WHAT THE EXERCISE ASKS ::
Go through the entries one line at a time, and gather every line that has the word "each".

RAW DATA ::
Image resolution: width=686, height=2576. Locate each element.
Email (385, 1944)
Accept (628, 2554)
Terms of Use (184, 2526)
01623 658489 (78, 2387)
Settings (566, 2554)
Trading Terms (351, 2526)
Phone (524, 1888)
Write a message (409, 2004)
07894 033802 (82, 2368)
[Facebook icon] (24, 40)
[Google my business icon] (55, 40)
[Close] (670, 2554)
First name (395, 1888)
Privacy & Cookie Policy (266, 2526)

---

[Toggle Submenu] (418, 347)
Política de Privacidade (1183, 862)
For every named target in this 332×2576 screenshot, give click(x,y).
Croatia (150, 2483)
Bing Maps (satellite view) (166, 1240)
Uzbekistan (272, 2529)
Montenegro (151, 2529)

* * *

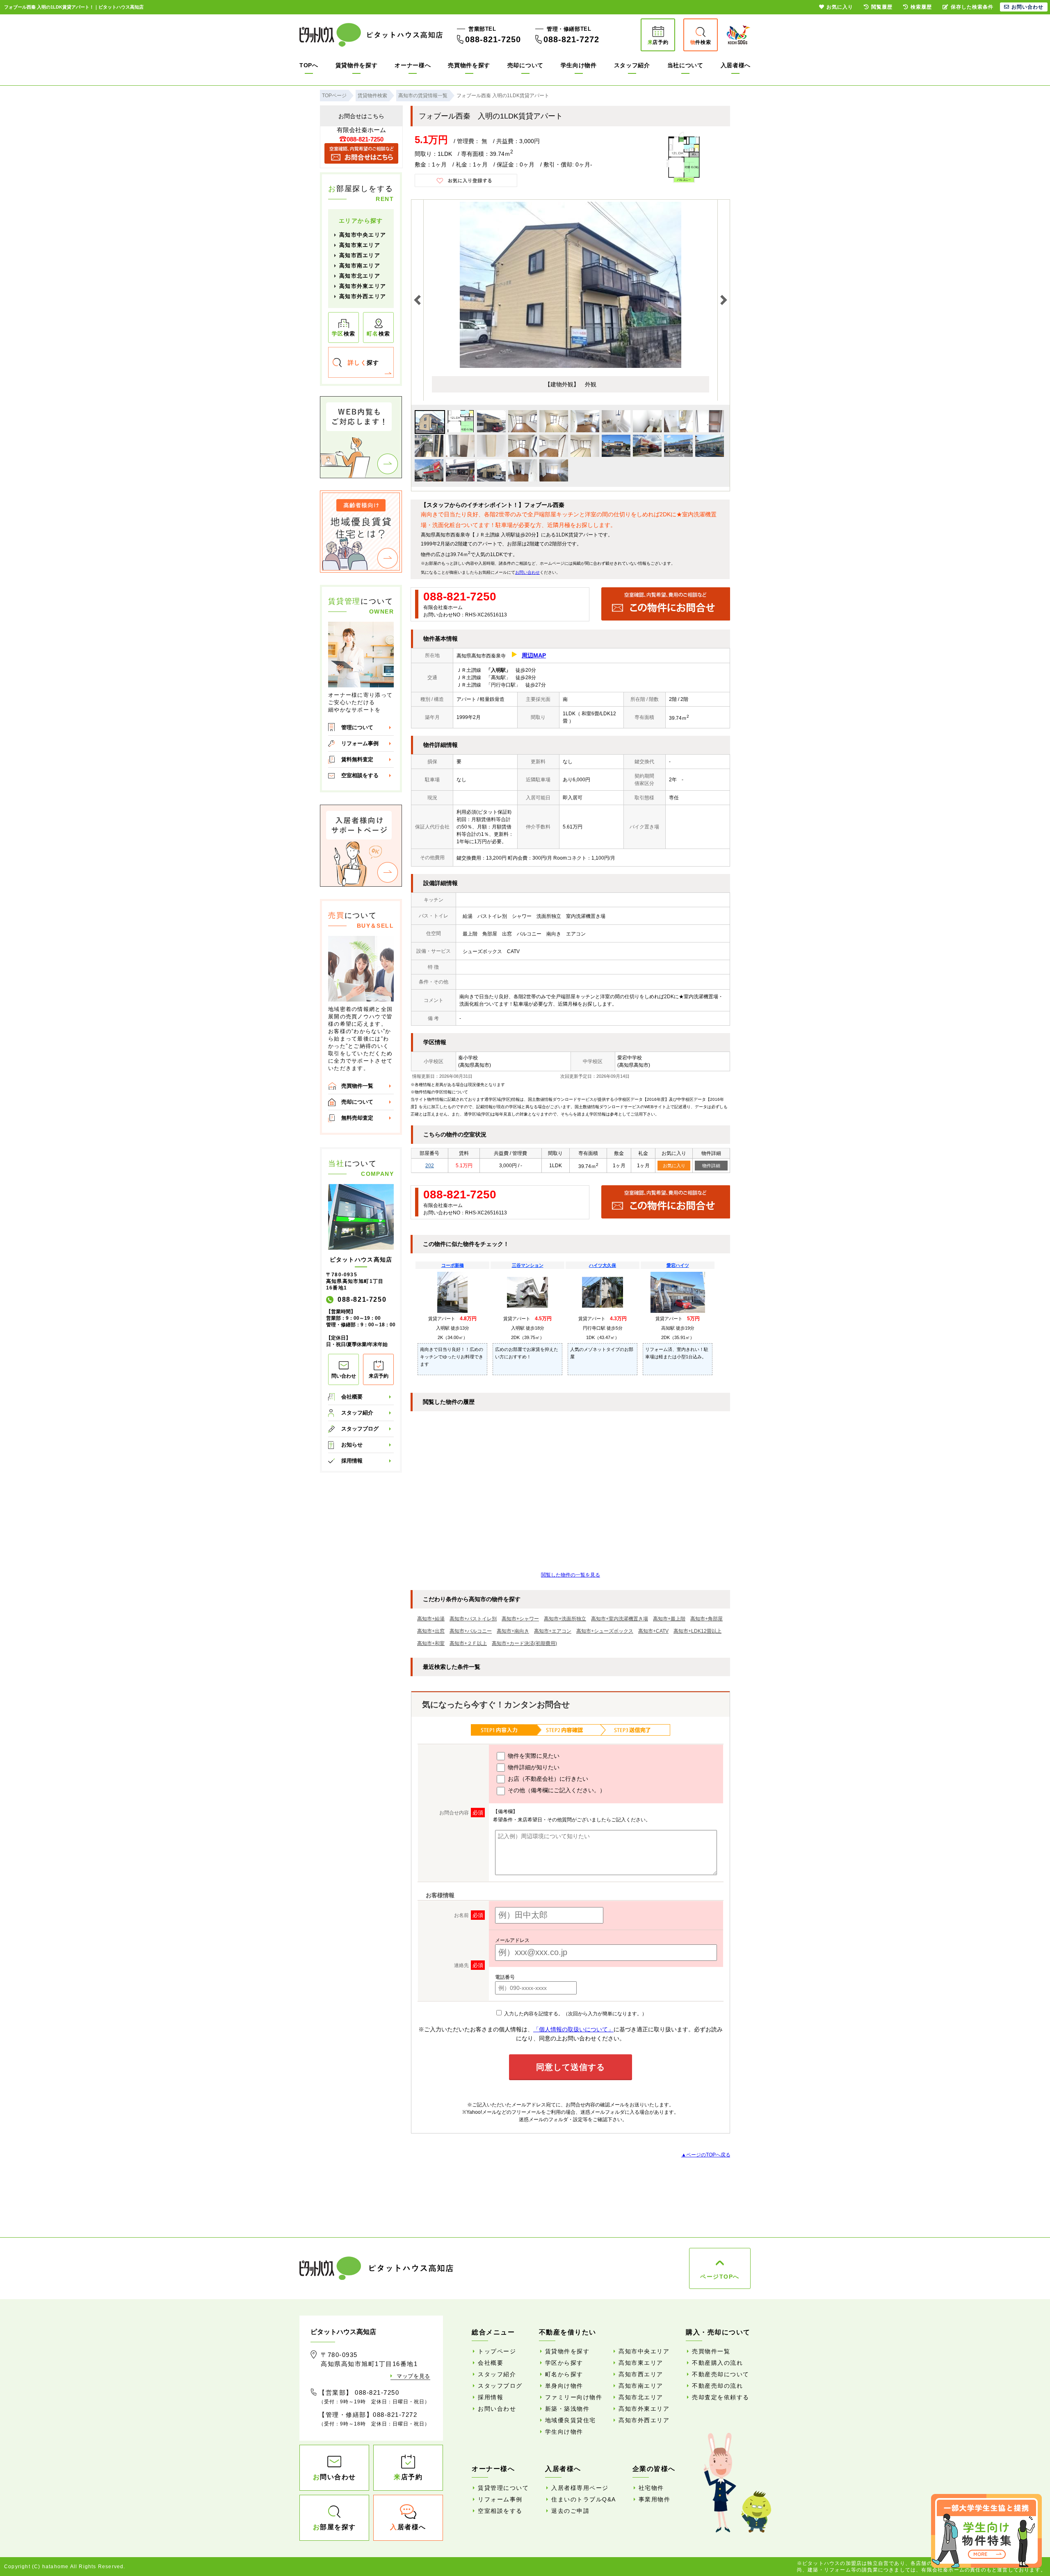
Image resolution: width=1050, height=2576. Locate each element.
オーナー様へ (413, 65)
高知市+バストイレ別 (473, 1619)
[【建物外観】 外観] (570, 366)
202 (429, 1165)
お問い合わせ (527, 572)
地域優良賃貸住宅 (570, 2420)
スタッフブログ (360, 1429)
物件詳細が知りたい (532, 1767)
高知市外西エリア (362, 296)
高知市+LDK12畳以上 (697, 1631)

WRITTEN SOLUTION ::
Image resolution: width=686, height=2576. Locate each element.
Image resolution: width=1050, height=2576. Locate each element.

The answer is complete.